Moving on on our tour of Midwestern neighborhoods and their relation to downtowns, we next come to the Lockerbie community of Indianapolis, Indiana. First of all, I had never realized that Indianapolis had a planned street grid, with radiating arteries coming out from a central roundabout (we’ll look at that sometime in the future). Lockerbie Square, as its name implies, was laid out by a Scotsman in the 1840s.
Like many neighborhoods near a major American downtown, it was built up early, suffered abandonment, demolition and decline, and has seen in-fill and rebirth. It is within walking distance of central Indianapolis, and critically, there are not any really ugly, pedestrian unfriendly areas to walk through to get there.

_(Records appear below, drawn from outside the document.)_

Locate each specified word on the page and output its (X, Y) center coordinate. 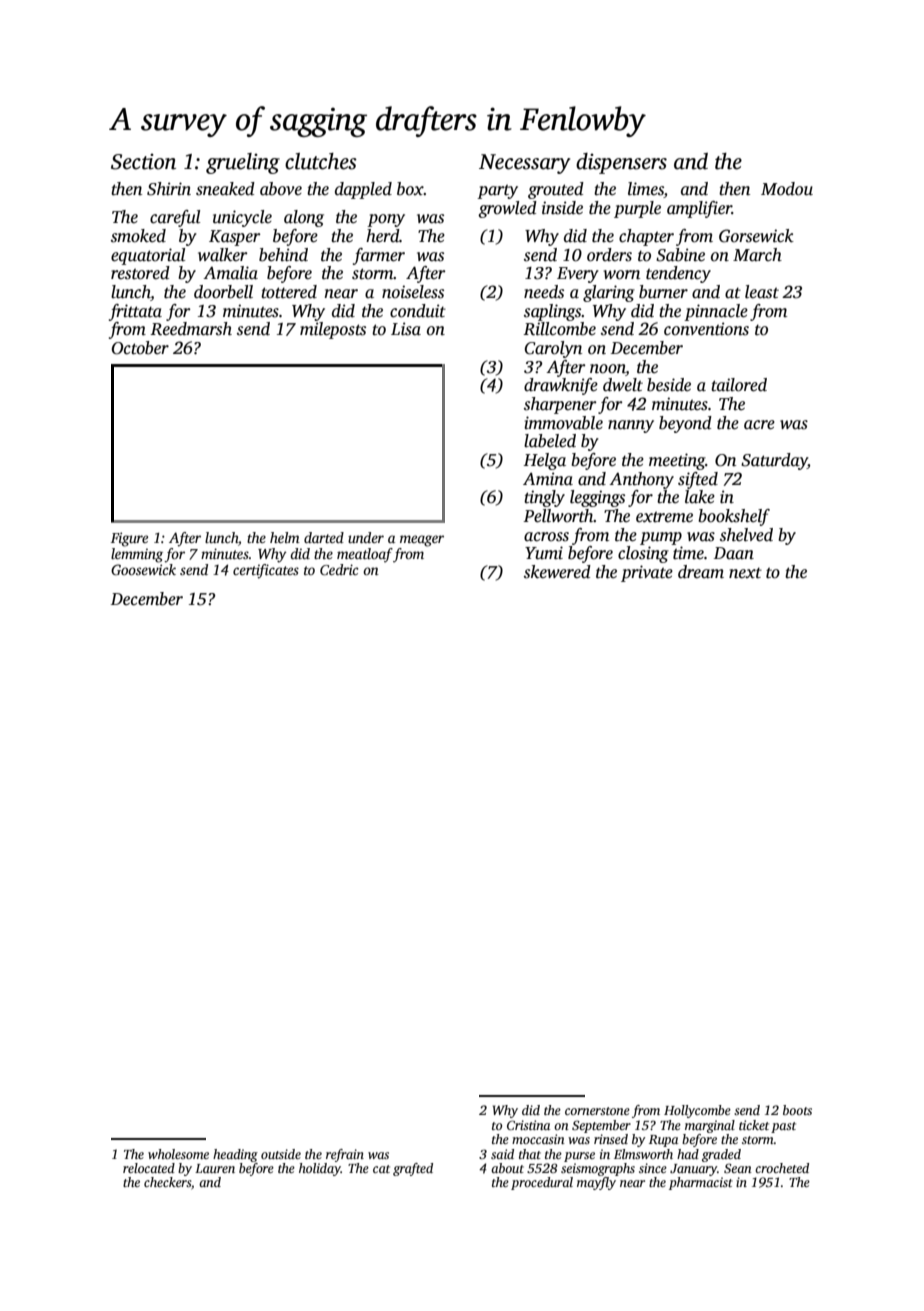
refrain (345, 1155)
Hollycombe (697, 1111)
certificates (266, 571)
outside (281, 1154)
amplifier (699, 209)
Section (143, 162)
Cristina (528, 1125)
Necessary (524, 164)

What is perhaps interesting is that while Indianapolis is a city of wood, there are still some brick houses, and the in-fill tends to reflect the former. But look at this amazing Queen Anne house below.
I perhaps enjoyed the wood frame and brick Italianate houses sitting right next to each other, as well.
Ultimately, though this is an amazing neighborhood, I was saddened by the fact that it is really an island surrounded by interstates, parking lots and other uses that makes it isolated. It seems almost like a “living history museum,” much like the LaSalle Park neighborhood in St. Louis. Wouldn’t be just that much more wonderful if it flowed into other contiguous neighborhoods?